§ Cosa fare
Riscrivi i record dall'inizio fino alla riga che contiene "[x=1474, y=1034]", inclusa, sostituendo "part number" con "part code" e lasciando invariato tutto il resto. Nella risposta ometti le immagini.

§ Dati di partenza
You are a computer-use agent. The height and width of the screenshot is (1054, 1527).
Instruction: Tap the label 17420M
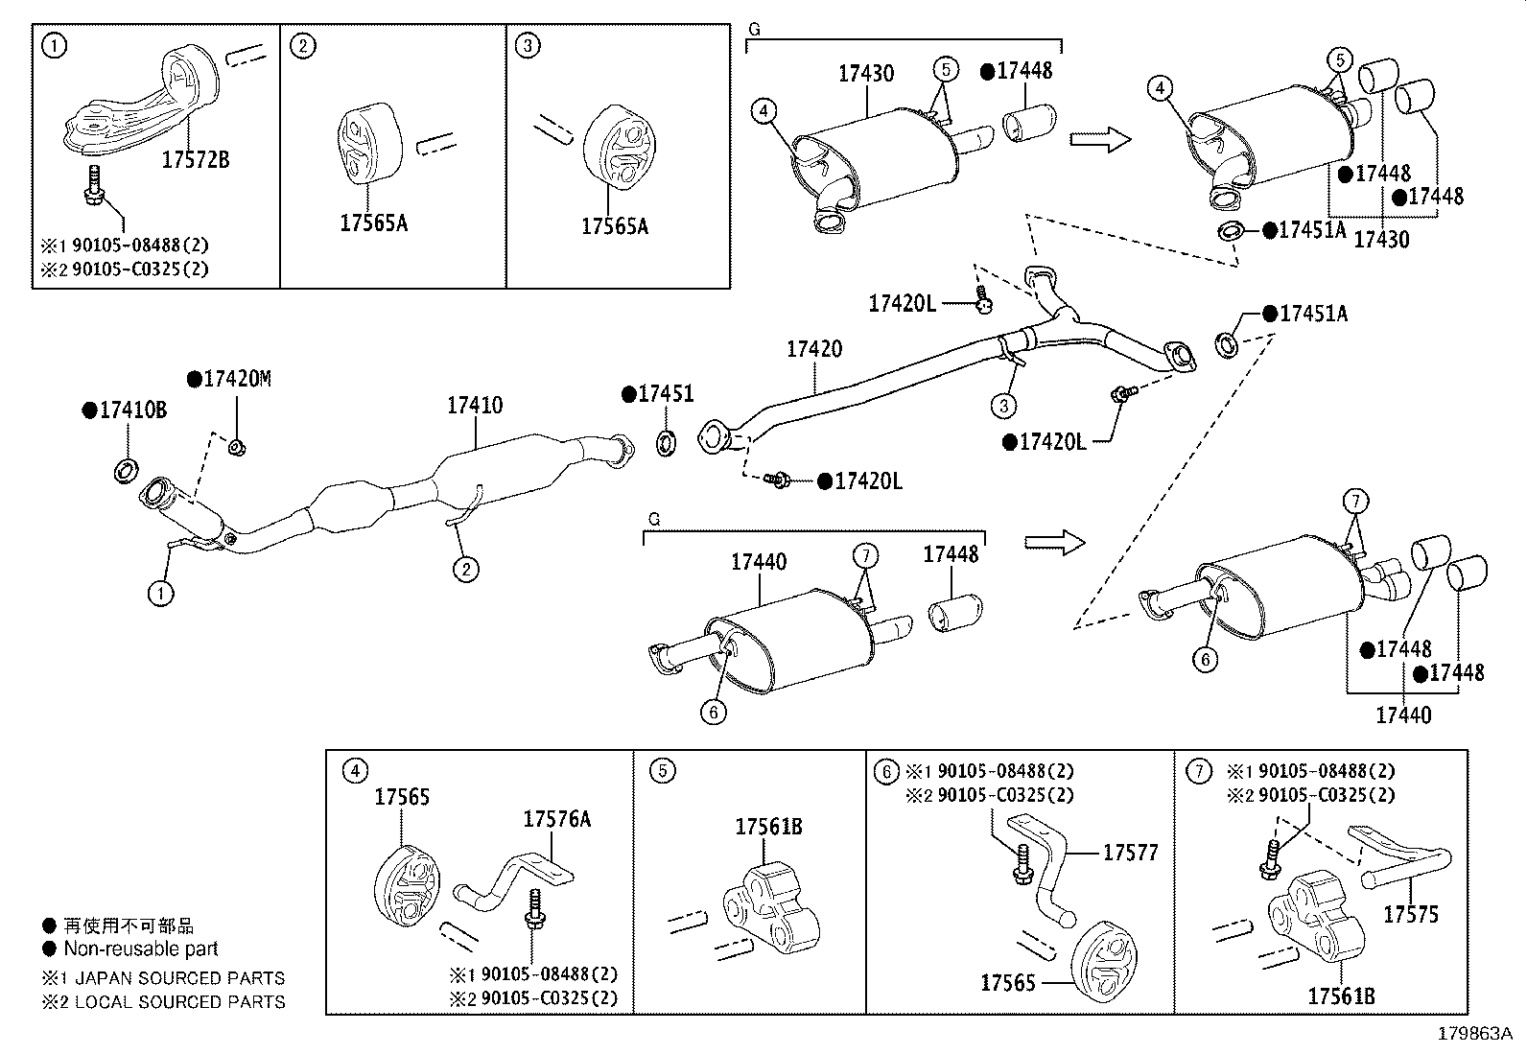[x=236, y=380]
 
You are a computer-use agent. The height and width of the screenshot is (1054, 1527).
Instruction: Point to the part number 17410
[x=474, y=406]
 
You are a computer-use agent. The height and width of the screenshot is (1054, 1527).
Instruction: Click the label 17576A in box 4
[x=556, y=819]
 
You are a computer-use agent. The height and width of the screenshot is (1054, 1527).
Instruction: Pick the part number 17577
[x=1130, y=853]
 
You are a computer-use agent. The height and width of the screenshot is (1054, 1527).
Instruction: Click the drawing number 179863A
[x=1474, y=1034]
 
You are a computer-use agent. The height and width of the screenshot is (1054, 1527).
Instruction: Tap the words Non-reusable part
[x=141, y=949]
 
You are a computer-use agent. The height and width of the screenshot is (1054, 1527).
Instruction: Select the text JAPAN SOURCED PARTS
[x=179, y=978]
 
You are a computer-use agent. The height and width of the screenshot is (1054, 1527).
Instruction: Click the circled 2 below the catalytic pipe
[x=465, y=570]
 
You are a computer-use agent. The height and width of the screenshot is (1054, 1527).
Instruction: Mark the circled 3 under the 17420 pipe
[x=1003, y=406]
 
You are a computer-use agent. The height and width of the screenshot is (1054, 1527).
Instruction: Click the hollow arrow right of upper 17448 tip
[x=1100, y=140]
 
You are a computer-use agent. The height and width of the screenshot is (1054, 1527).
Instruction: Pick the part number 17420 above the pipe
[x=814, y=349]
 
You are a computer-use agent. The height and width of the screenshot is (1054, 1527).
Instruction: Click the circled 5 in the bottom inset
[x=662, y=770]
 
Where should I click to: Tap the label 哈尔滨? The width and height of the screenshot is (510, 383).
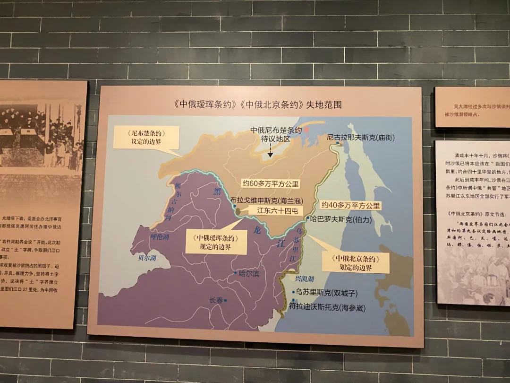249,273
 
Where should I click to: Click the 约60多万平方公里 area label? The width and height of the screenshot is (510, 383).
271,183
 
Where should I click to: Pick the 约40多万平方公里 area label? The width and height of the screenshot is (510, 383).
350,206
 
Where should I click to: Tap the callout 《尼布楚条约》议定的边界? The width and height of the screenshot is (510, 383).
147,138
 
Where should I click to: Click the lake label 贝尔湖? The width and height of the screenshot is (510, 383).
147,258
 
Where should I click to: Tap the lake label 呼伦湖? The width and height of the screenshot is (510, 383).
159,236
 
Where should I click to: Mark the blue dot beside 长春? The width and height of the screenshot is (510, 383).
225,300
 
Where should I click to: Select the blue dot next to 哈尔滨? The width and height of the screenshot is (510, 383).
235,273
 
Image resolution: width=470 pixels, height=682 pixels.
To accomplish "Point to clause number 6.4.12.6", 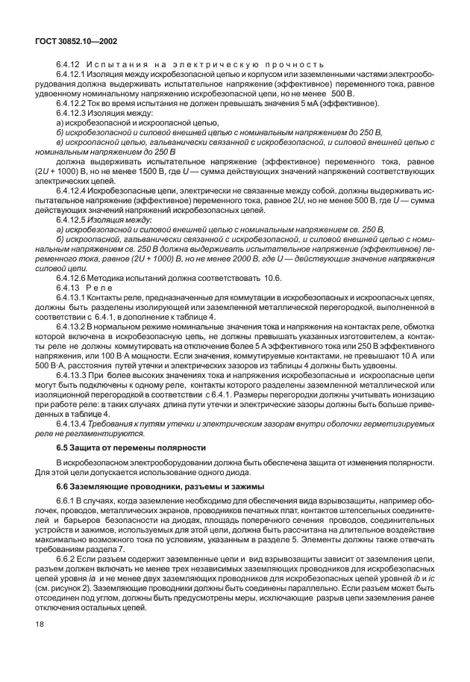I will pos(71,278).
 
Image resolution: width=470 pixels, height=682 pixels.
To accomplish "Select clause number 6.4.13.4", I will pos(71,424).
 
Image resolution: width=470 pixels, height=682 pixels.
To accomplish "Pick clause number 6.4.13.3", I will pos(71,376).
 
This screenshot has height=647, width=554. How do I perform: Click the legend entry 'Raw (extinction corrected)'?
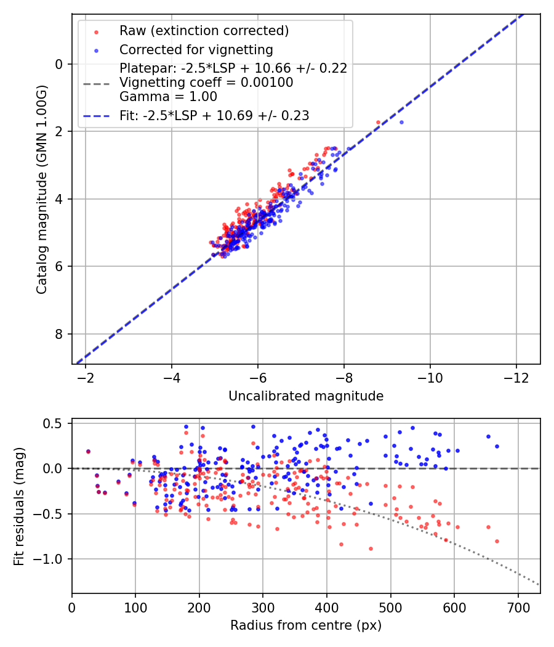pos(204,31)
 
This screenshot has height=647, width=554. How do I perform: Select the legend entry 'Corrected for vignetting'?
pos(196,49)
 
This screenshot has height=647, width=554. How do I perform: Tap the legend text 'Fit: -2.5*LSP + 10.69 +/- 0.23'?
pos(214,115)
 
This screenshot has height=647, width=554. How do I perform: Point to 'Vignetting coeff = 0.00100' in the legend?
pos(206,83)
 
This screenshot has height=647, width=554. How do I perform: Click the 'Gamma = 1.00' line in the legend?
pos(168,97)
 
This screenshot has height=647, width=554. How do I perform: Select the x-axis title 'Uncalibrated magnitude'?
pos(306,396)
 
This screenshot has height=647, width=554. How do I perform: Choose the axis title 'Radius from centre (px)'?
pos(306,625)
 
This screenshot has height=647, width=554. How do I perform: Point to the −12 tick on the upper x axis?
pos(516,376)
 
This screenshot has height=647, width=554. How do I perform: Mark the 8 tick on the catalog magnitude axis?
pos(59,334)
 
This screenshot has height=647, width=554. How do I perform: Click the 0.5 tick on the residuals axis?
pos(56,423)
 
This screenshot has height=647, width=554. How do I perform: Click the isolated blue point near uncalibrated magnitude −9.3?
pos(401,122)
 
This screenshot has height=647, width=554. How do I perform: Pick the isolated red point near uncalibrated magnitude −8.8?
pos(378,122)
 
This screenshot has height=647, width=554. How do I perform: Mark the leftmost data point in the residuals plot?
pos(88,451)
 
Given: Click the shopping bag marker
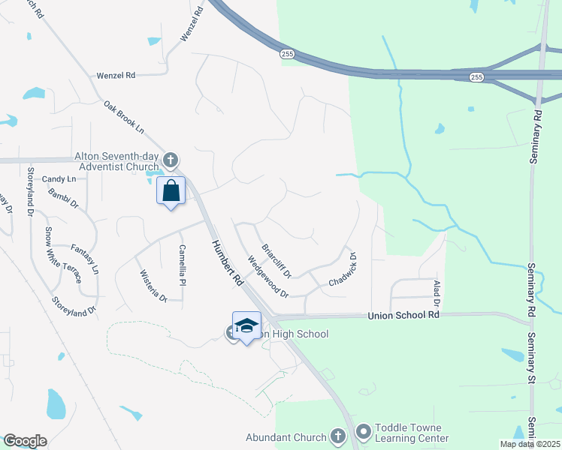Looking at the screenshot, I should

§ Soluzione
You are a computer-use agent. The height and width of the screenshot is (1054, 1527).
Instruction: Tap the label 17420M
[x=236, y=380]
 
You are a computer-use agent. The height and width of the screenshot is (1054, 1527).
Instruction: Point to the part code 17410
[x=474, y=406]
 
You are a computer-use agent. The height and width of the screenshot is (1054, 1527).
Instruction: Click the label 17576A in box 4
[x=556, y=819]
 
You are a computer-use agent. The height and width of the screenshot is (1054, 1527).
Instruction: Pick the part code 17577
[x=1130, y=853]
 
You are a computer-use agent. The height and width of the screenshot is (1054, 1527).
Instruction: Click the drawing number 179863A
[x=1474, y=1034]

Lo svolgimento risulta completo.